Now suppose that two predictions are received for the same target. The target value is 40, while the predictions are 30 and 50. Let us calculate the quantum loss in both the cases. Despite the fact that the absolute error of 10 is the same in both cases, the loss value is different:
- For 30, the loss value is L = 0.8 * 10 = 8
- For 50, the loss value is L = 0.2 * 10 = 2,
This loss function is shown in the diagram below which shows the loss values for various parameters α When the actual value is 40.
Conversely, if the value of α 0.2, then over-estimated predictions would be penalized 4 times more than under-estimated.
The problem of predicting quantiles of a certain variable is called quantile regression,
Let us create a synthetic dataset with 10 000 samples where the ratings of players in a video game will be predicted based on the number of hours played.
Let’s split the data on train and test in the ratio 80:20:
For comparison, let’s build 3 regression models with different α Values: 0.2, 0.5 and 0.8. Each regression model will be built by LightGBM – a library with an efficient implementation of gradient boosting.
Based on information from the official documentation, LightGBM allows solving quantitative regression problems by specifying Objective as parameter ‘quantile’ and passing the corresponding value of Alpha,
After training the 3 models, they can be used to obtain predictions (line 6).
Let us visualize the predictions through the below code snippet:
From the above scatter plot, it is clear that with more values of α, the models produce more predictable results. Additionally, let us compare the predictions of each model against all target values.
This leads to the following output:
The pattern is clearly seen from the output: for any αEstimated values are approximately greater than actual values α * 100% of matters. Therefore, we can empirically conclude that our prediction model works correctly.

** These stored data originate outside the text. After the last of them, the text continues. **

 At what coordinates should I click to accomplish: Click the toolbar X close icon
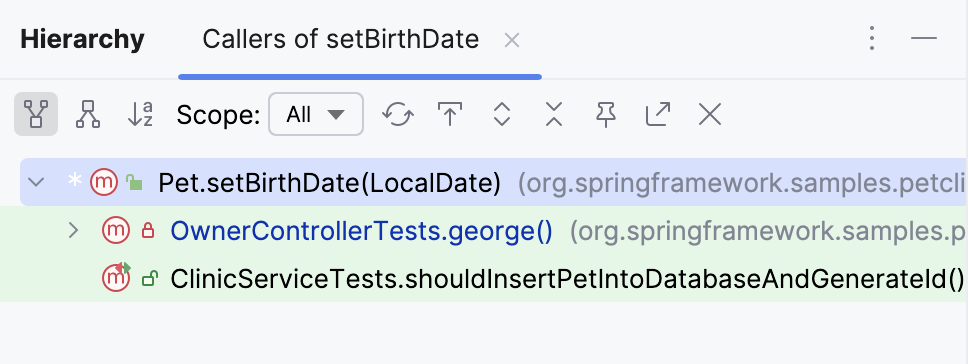click(710, 114)
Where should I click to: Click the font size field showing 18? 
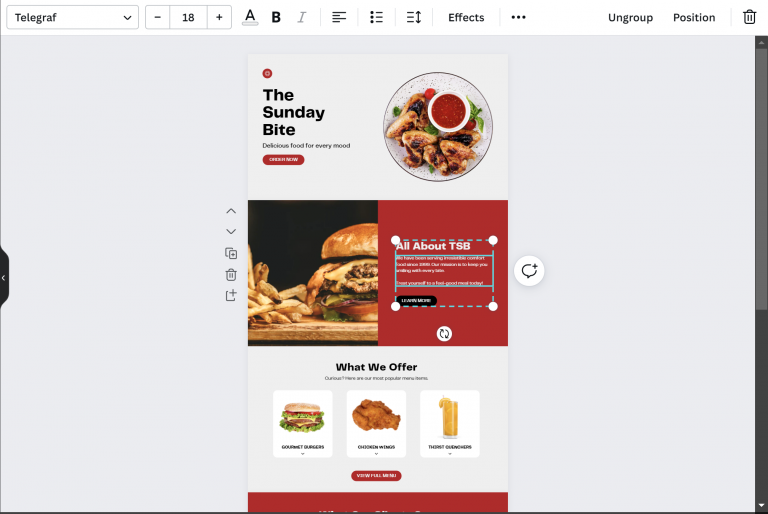point(188,18)
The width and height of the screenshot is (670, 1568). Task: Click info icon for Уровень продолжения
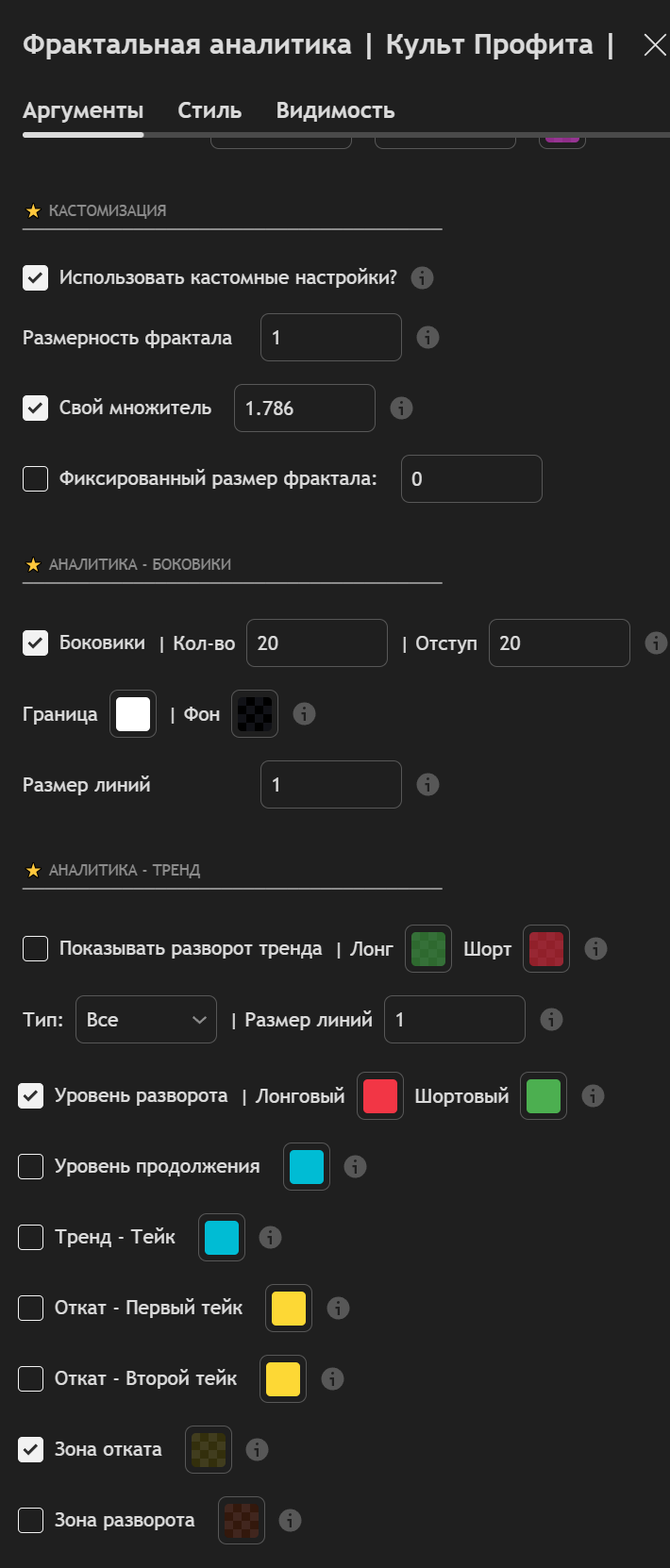[x=355, y=1167]
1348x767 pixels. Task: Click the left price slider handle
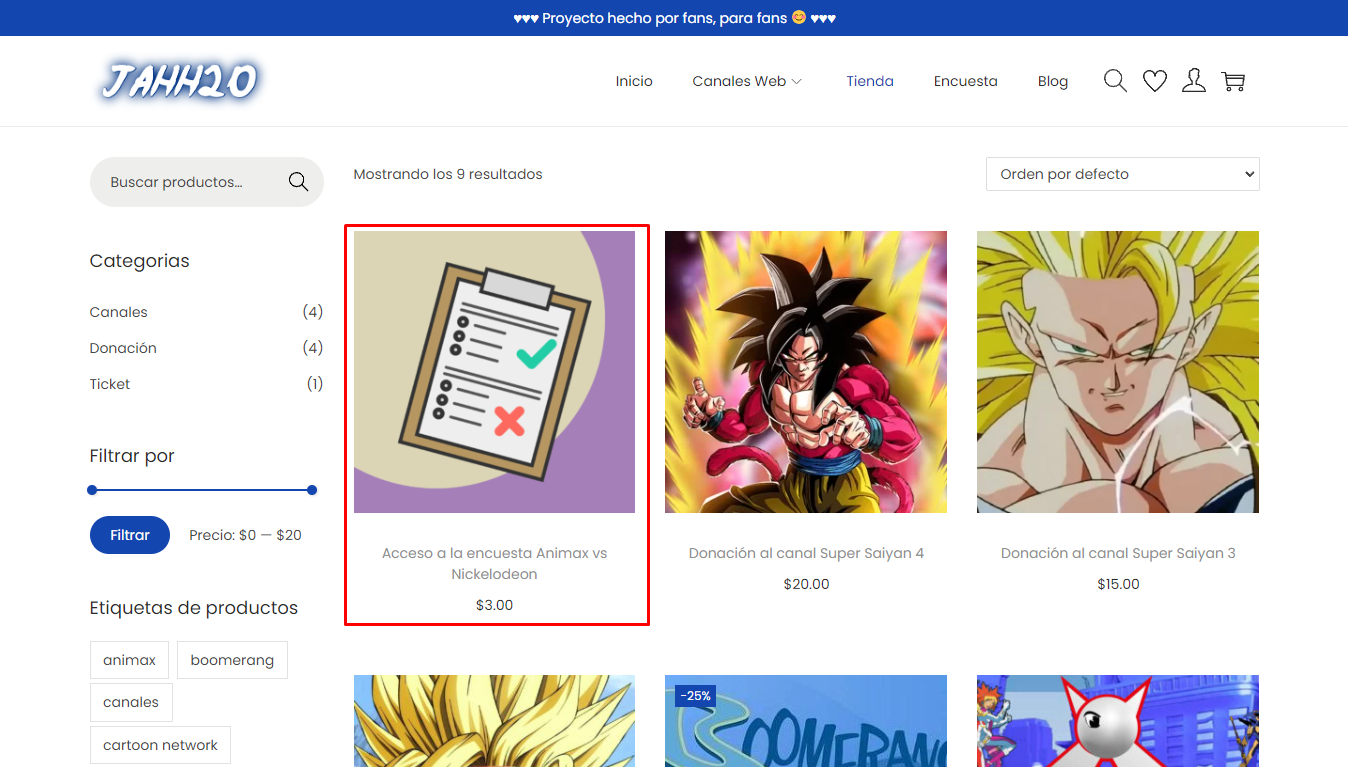pos(92,490)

The prediction errors of the quantile regression model are approximately negative in α * 100% are positive in matters and (1- α)* 100% of cases.
We’ve explored the quantile loss – a flexible loss function that can be incorporated into any regression model to predict a certain variable’s quantile. Based on the example of LightGBM, we saw how to adjust the model so it solves the quantile regression problem. In fact, many other popular machine learning libraries allow quantile loss to be set as a loss function.
The code used in this article is available at:
All images by the author unless otherwise noted.